--- BEGIN ---

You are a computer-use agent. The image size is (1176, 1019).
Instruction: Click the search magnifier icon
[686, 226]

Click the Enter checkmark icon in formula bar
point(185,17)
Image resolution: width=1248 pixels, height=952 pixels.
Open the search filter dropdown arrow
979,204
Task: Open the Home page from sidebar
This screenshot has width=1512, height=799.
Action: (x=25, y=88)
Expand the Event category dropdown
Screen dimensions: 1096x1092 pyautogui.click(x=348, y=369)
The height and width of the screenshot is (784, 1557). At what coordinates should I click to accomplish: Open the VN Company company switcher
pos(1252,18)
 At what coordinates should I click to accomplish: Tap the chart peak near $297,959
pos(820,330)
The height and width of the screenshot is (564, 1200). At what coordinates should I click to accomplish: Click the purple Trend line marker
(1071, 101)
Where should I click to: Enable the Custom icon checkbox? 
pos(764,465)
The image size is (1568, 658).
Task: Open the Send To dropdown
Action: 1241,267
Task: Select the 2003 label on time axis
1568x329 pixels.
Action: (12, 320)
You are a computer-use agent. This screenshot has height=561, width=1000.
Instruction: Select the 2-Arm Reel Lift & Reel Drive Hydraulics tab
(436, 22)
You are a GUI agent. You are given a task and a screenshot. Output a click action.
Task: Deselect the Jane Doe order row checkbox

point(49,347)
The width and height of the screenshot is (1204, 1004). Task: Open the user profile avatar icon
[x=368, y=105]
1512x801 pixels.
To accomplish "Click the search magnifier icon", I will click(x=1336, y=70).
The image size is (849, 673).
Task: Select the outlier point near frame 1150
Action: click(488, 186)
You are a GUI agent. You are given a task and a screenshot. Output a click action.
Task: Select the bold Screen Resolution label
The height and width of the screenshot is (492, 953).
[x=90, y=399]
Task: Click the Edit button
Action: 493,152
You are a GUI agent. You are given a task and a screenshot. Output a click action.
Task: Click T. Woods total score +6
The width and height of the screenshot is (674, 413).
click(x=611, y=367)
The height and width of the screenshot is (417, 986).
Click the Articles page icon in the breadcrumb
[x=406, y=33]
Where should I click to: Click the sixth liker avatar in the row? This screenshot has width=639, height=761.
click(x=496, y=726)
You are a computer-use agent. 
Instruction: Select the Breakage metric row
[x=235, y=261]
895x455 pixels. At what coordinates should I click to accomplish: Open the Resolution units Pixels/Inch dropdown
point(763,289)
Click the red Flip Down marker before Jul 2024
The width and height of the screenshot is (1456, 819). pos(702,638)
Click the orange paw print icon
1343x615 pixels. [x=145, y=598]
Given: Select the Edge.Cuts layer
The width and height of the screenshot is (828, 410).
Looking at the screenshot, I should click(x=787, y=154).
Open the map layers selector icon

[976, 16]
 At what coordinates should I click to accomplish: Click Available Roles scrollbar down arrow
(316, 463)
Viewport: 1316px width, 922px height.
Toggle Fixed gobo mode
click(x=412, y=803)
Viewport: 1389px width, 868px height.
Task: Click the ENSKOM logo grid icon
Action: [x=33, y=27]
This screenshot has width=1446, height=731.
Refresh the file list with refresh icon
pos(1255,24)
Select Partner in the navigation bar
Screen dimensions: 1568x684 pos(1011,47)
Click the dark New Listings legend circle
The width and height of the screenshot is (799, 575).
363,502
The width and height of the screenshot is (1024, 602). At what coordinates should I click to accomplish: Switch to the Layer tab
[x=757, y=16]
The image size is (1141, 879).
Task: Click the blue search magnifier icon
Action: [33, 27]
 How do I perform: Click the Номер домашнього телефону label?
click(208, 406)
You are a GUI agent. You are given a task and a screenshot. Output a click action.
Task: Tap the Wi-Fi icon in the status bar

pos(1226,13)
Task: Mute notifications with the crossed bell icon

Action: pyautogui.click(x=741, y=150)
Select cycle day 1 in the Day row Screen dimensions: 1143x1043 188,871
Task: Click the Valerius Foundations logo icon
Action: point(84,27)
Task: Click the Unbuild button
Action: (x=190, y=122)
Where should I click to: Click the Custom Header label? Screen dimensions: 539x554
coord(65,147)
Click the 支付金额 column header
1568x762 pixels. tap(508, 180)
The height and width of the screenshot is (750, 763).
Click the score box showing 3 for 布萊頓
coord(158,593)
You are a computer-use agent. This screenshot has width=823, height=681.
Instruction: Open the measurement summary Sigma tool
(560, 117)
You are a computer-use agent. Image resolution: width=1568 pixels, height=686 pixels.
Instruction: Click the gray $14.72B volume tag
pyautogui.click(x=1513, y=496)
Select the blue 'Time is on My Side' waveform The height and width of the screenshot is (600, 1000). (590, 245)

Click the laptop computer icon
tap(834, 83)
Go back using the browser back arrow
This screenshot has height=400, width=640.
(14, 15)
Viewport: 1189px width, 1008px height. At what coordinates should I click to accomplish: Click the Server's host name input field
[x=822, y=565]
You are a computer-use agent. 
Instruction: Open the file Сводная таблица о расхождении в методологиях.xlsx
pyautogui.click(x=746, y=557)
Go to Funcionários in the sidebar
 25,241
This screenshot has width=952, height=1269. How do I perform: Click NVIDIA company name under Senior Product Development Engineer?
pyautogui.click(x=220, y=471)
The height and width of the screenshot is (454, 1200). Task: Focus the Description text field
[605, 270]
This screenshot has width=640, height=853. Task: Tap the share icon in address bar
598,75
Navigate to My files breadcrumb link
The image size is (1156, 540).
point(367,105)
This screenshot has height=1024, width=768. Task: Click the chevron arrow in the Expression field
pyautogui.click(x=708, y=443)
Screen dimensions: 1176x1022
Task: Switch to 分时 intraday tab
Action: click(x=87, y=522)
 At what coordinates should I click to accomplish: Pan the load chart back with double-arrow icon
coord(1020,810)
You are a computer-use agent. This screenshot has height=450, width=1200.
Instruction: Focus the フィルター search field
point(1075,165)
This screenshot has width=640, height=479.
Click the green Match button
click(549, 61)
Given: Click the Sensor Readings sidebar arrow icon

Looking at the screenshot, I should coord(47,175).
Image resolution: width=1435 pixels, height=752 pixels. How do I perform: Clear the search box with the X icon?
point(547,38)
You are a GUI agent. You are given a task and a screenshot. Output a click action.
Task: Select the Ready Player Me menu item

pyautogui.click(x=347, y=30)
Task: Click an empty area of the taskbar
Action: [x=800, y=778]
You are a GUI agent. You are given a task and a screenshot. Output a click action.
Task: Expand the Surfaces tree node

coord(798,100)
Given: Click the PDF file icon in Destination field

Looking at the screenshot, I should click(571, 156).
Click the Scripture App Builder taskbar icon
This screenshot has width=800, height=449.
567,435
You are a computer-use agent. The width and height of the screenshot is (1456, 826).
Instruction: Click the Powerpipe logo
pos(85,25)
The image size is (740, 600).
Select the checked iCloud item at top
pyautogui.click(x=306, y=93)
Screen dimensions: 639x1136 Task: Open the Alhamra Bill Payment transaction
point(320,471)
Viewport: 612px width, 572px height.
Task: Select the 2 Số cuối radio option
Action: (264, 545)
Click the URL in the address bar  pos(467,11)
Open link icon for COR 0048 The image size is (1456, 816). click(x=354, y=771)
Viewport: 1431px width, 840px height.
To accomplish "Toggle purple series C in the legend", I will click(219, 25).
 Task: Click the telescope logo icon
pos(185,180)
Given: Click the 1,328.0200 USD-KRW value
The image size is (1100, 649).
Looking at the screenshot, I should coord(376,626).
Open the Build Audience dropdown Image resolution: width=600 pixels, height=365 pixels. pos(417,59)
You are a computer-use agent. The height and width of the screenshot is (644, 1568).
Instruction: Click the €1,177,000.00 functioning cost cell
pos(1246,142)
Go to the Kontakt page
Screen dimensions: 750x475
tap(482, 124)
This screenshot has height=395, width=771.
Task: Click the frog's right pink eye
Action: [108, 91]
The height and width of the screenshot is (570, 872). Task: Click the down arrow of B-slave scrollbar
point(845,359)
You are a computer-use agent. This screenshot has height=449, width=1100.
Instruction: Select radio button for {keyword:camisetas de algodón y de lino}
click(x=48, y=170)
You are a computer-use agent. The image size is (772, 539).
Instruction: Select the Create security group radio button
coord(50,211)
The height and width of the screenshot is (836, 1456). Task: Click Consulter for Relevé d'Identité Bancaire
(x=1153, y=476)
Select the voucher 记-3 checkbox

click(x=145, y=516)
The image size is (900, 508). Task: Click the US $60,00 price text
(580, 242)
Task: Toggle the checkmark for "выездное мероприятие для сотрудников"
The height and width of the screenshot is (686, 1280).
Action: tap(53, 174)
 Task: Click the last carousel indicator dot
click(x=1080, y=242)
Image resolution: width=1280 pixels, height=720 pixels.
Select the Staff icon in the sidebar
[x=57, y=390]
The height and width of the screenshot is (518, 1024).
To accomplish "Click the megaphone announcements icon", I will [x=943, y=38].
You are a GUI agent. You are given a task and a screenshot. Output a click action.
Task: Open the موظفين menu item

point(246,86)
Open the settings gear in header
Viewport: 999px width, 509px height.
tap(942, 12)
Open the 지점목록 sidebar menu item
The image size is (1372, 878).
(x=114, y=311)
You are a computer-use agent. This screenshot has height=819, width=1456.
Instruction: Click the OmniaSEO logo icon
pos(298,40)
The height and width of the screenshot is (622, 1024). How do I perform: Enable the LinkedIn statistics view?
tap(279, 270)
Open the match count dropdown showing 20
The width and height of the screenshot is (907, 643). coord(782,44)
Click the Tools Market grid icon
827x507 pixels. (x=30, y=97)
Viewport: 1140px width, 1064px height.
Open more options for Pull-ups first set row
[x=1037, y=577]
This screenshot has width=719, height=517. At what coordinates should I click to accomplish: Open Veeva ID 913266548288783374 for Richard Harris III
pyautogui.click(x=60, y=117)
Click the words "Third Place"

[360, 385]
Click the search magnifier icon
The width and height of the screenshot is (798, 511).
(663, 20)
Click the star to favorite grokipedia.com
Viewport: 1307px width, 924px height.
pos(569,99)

--- END ---

WRITTEN TASK: Filter the lines above and copy each one that contains the word "arrow".

THE REPLY:
Open the search filter dropdown arrow
 At what coordinates should I click to accomplish: Click Available Roles scrollbar down arrow
Go back using the browser back arrow
This screenshot has height=1024, width=768. Task: Click the chevron arrow in the Expression field
 At what coordinates should I click to accomplish: Pan the load chart back with double-arrow icon
Given: Click the Sensor Readings sidebar arrow icon
The height and width of the screenshot is (570, 872). Task: Click the down arrow of B-slave scrollbar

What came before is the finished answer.